While developing countries are applying legal instruments to recover incremental value of properties, generated by administrative measures, making them available to municipalities, to finance urban improvements; Venezuelan policy devaluates touristic infrastructure forcing hotels to receive the homeless for years without any compensation, allows huge office structures to become vertical slums, bringing along the process of alienation, inequalities and poor services that are conditions that generate poverty and high crime rates.
On urban themes it cannot be worse: The selection of land for new housing projects is either detached from the cities in costly operations (Ciudad Caribia) or evicting commercial use in main avenues, twisting the urban zoning and vocation. Also improvising with student projects resulting in real size models not sufficiently developed or integrated to their surroundings.
The concept of Urban Development has evolved from Estate Monopoly to instrument of promotion of private sector participation. Venezuela has gone the opposite way, denying credits to local firms, favors outsourcing to transnationals or military related partners with huge projects (railroad, subway, irrigation, etc.) which are often halted or abandoned. Industry in general is choked or blackmailed for access to currency. Is this Socialism? A form of State capitalism? Or sheer hypocrisy?
Metropolitan areas require a high level of Coordination among local and central governments in urban planning and environmental sustainability.
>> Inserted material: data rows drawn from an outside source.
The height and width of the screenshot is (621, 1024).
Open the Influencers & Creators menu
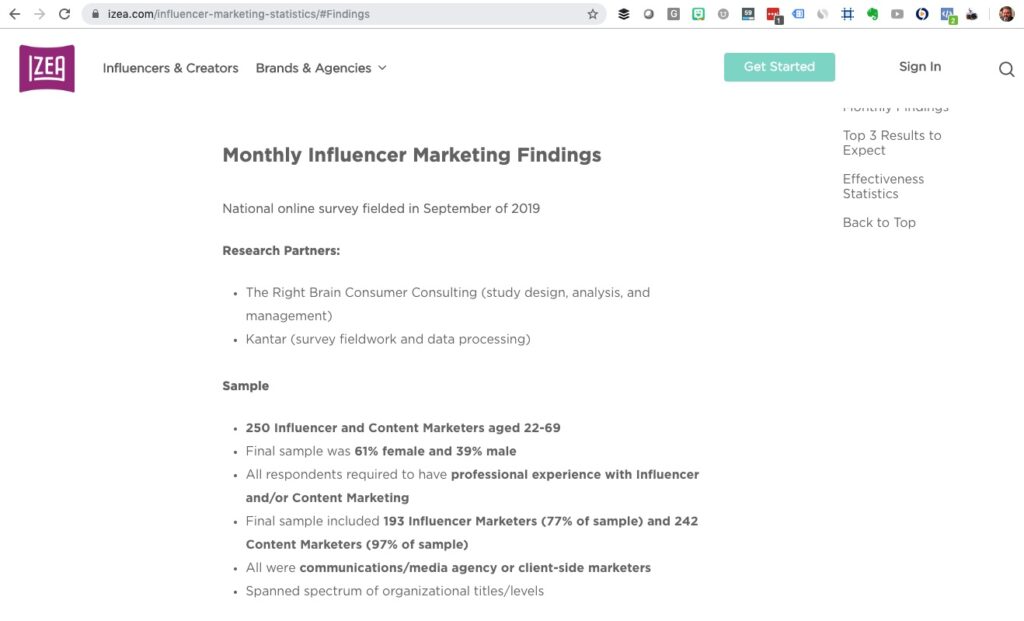[x=170, y=67]
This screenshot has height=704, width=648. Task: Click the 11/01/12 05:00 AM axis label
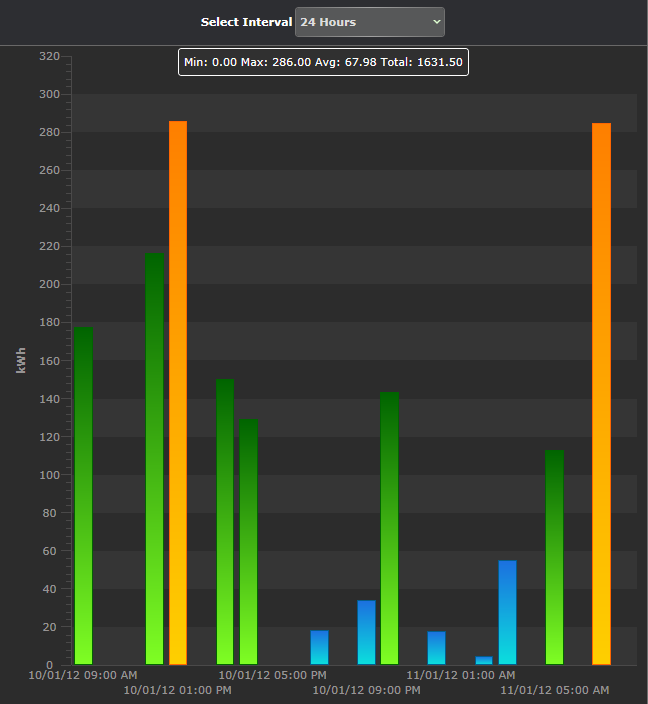pyautogui.click(x=555, y=690)
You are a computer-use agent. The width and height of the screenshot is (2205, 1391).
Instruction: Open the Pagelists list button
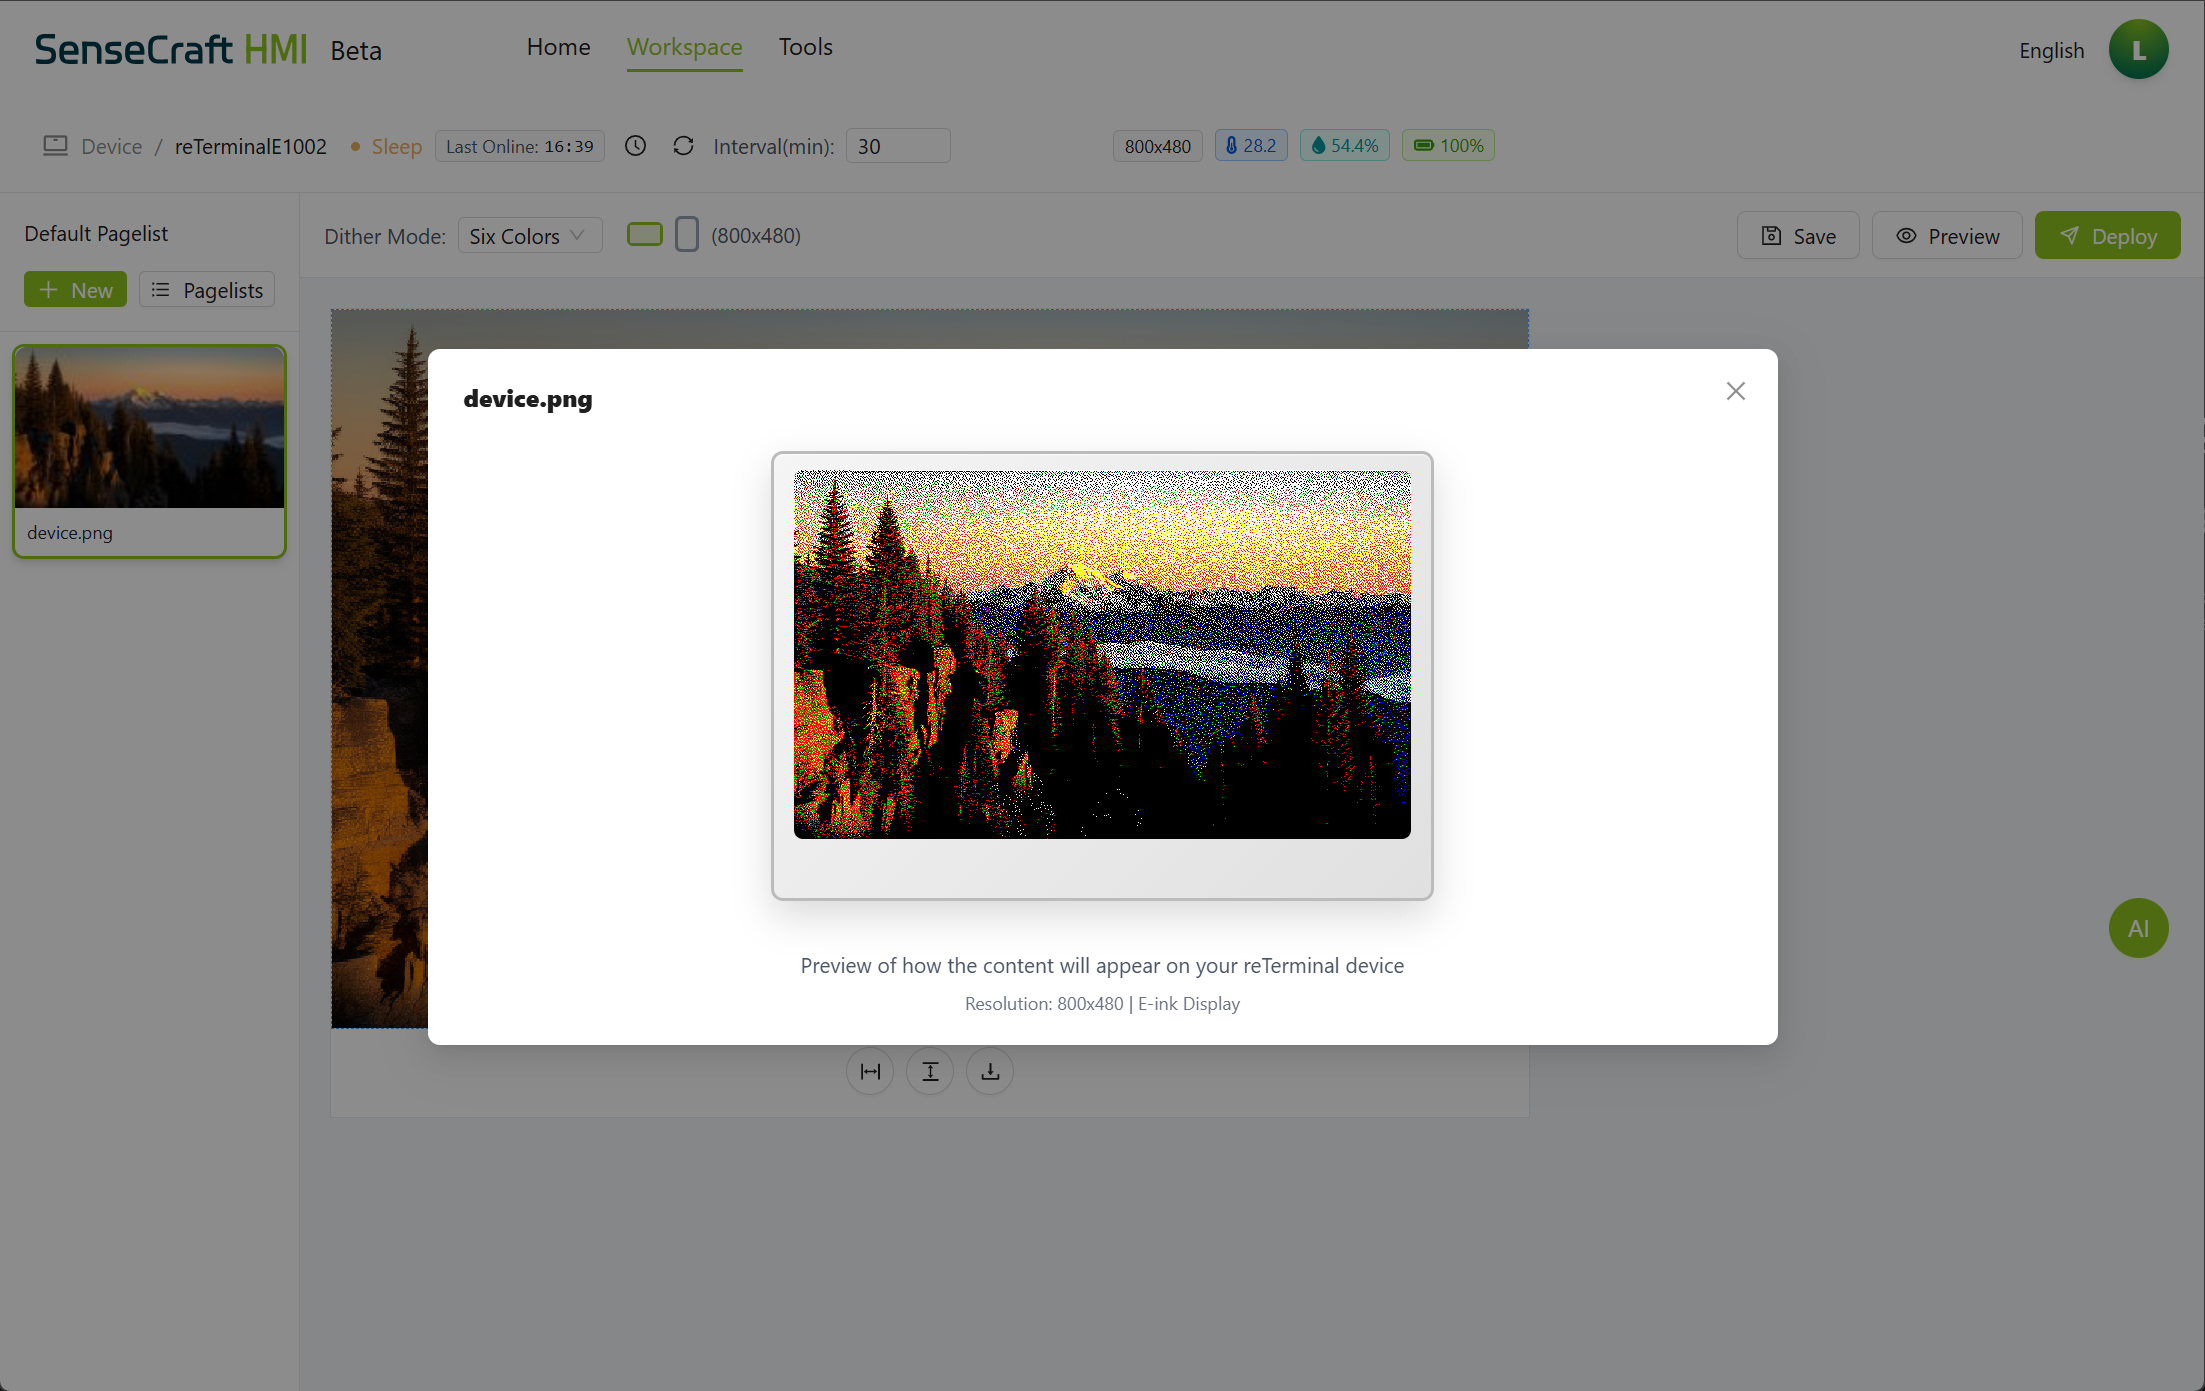click(207, 290)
Our cities have become political ghettos, where the opposition municipalities are denied the legal resources, sacked from their headquarters and officially ignored in their requests or coordinating activities.
“Bridging the urban Divide” is the title slogan for UNHABITAT State of the World Cities Report 2010-2011. The right to the city encapsulates the 4 dimensions of equality- economic, political, social and cultural- which combined will guarantee inclusiveness and sustainability.
Venezuela has managed to apply a series of Practices that violate all dimensions of the rights to the city, not only for the poor; the action extends to all segments of society. These practices have led to open corruption, the highest crime rate in America, deterioration of the workman´s conditions and his participation on urban issues.
The Worst Practices have also led the country to the highest accumulated debt, while receiving the highest income in its history.